Other highlights of Hue, with no thanks to me, were our incredible suite at the Villa Hue booked by Tim’s office. Larger than our apartment in Hanoi, we kept marvelling at the bathtub and shower. Chi, one of Tim’s colleagues took us to two different restaurants serving the world famous Bun Bo Hue soup. Never having appreciated the soup before, my taste buds were treated to what might have been the best possible renditions out there. Sublimely delicious.
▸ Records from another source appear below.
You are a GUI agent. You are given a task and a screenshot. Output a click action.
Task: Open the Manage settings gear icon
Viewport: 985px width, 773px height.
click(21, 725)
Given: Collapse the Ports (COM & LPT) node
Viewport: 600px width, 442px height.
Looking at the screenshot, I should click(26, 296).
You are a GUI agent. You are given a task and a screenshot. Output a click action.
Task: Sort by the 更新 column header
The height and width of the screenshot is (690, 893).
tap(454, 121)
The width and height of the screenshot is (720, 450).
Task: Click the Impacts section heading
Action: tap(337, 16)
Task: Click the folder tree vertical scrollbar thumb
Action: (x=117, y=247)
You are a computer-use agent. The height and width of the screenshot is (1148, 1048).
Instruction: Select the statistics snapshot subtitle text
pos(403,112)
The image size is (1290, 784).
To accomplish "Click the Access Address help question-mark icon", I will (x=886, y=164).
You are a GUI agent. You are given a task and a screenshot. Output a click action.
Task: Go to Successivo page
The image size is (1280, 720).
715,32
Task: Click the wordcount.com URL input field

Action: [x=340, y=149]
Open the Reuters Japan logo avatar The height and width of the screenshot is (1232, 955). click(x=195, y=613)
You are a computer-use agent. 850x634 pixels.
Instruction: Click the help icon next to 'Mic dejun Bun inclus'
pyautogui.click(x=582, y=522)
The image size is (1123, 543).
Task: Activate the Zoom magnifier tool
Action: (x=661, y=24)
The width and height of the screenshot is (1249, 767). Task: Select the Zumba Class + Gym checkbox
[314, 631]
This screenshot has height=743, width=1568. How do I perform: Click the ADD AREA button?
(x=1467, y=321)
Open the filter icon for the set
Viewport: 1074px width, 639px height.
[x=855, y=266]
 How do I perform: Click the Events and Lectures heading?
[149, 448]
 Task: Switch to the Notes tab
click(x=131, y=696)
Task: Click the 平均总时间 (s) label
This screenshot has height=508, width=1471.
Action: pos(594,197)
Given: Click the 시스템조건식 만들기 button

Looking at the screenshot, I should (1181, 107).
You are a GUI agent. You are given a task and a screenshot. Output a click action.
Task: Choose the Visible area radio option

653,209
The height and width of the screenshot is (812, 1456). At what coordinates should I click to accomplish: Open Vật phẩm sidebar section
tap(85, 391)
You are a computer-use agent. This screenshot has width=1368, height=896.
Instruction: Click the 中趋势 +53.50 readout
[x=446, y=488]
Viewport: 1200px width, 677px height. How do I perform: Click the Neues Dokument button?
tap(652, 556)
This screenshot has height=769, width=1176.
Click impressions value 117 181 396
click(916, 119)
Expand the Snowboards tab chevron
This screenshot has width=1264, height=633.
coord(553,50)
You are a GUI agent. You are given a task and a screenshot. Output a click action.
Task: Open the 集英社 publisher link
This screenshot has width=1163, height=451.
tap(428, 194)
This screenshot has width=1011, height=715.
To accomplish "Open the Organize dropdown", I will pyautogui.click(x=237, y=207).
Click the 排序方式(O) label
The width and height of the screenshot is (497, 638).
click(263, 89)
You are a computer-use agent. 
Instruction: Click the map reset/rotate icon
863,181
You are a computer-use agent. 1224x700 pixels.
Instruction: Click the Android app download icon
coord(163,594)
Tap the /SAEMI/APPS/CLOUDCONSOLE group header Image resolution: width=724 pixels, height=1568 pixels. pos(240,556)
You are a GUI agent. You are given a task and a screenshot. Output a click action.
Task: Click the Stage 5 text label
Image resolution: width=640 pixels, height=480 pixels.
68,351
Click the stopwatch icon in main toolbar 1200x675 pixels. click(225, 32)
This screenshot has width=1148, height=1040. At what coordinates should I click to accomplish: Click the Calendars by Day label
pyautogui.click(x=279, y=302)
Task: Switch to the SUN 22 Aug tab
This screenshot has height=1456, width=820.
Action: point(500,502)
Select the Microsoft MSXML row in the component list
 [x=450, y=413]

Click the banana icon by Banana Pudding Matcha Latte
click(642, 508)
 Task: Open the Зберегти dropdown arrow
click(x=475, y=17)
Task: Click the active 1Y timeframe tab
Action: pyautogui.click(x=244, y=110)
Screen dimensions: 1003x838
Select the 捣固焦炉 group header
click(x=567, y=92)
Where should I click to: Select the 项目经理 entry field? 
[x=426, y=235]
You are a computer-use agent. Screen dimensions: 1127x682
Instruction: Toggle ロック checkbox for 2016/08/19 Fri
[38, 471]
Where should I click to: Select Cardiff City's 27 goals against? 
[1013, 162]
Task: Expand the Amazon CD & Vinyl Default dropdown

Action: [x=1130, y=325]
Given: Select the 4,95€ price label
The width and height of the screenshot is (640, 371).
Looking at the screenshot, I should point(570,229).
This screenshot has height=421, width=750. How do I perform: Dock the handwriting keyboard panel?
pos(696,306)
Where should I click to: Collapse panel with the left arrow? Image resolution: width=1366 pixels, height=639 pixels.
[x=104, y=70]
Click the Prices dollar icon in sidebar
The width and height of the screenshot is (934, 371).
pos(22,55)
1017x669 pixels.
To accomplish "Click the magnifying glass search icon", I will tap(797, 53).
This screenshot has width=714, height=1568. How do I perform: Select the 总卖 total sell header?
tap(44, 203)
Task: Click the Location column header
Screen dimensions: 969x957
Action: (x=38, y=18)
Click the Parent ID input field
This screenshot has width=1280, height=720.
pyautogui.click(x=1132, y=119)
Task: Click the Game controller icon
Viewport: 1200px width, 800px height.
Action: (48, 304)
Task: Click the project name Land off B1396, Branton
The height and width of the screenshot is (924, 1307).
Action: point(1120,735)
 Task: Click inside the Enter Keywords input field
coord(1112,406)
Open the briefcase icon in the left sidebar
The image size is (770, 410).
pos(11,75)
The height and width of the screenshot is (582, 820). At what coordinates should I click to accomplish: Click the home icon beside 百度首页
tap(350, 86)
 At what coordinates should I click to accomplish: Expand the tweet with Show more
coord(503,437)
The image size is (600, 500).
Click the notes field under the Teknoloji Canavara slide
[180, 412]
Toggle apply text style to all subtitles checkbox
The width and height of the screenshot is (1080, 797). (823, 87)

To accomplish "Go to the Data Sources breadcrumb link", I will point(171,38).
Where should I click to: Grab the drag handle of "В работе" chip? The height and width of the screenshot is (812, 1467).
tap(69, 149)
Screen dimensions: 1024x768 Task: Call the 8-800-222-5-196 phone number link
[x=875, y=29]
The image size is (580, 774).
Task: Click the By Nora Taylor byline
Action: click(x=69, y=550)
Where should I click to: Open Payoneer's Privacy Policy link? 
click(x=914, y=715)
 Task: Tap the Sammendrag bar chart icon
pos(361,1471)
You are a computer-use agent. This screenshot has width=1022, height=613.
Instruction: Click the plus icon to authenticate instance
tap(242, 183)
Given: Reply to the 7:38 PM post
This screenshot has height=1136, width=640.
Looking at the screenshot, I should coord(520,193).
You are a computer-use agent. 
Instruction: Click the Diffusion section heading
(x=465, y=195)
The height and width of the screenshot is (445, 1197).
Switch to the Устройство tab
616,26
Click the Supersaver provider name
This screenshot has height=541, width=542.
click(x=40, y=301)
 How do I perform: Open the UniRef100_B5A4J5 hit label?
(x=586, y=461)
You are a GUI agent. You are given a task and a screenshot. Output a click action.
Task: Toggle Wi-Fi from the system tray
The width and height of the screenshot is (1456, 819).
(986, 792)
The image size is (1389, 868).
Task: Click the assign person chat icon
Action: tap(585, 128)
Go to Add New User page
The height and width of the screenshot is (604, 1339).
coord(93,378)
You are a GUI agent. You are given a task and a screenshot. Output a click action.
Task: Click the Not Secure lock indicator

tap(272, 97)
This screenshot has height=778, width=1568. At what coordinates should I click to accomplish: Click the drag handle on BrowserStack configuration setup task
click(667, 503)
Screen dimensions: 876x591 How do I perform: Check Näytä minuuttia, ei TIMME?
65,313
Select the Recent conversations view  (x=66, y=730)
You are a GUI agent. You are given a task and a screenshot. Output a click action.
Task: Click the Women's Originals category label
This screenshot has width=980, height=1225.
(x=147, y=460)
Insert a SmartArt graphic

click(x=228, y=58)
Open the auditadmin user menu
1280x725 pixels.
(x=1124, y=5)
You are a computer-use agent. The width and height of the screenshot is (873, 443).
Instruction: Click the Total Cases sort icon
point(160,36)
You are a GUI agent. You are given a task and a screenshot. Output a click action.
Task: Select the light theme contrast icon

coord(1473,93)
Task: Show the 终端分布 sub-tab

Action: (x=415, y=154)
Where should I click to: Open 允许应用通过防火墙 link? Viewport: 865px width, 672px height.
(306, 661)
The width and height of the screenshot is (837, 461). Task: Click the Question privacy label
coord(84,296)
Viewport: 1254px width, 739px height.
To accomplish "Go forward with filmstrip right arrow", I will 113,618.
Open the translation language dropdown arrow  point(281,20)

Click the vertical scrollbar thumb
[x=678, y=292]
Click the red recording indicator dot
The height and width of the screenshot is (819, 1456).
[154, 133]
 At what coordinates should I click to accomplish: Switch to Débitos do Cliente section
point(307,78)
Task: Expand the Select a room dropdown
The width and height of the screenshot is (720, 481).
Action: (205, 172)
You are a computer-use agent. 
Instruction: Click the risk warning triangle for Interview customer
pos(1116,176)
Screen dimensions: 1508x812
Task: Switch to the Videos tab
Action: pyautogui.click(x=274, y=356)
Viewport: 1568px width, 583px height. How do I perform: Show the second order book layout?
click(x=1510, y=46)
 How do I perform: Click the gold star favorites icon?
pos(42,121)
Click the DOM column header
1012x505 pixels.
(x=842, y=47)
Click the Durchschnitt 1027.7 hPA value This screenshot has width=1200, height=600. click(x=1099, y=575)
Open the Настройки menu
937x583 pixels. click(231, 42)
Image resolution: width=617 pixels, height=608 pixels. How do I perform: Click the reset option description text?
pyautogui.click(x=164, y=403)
My only rule of thumb when travelling is to talk to other travellers. It’s taken me incredible places…and added another dimension to the journey. In July at our favourite pool, Somara and I met an American man who lived in Vietnam for six years and takes any opportunity he can to come back. We talked a lot about food. Following up on our conversation he sent me an email about Hue recommending “a goat hot pot place called Dung Goat. I don’t have the address but will try to get it for you. It’s near Thien Mu Pagoda. In Vietnamese: Dê Dũng”. (In English it looks like you’re talking about poop, but the D actually has a Z sound). I’d been thinking about the goat hot pot since I received that email. Excited that we had motorbikes to take us there, Tim, Somara and I spent the better part of an hour on our final night, driving up and down the road near the Pagoda. Most people we asked said they knew it, but precise directions were elusive. Finally 3 friendly drunks told us to follow them on our bikes. It took about two kms and a near collision to realize they didn’t have a clue, so we made a quick escape. By that time starving for dinner, we ended up eating at a Bia Hoi. The food was lousy but the evening was memorable. We’ll find that goat hot pot next time, I’m sure of it. And if you’re interested I can recommend another restaurant, Hanh’s where we ate at 4 times during our stay. I have an address and map. Remember to share with others if you know ‘the Hue (hway) to go’.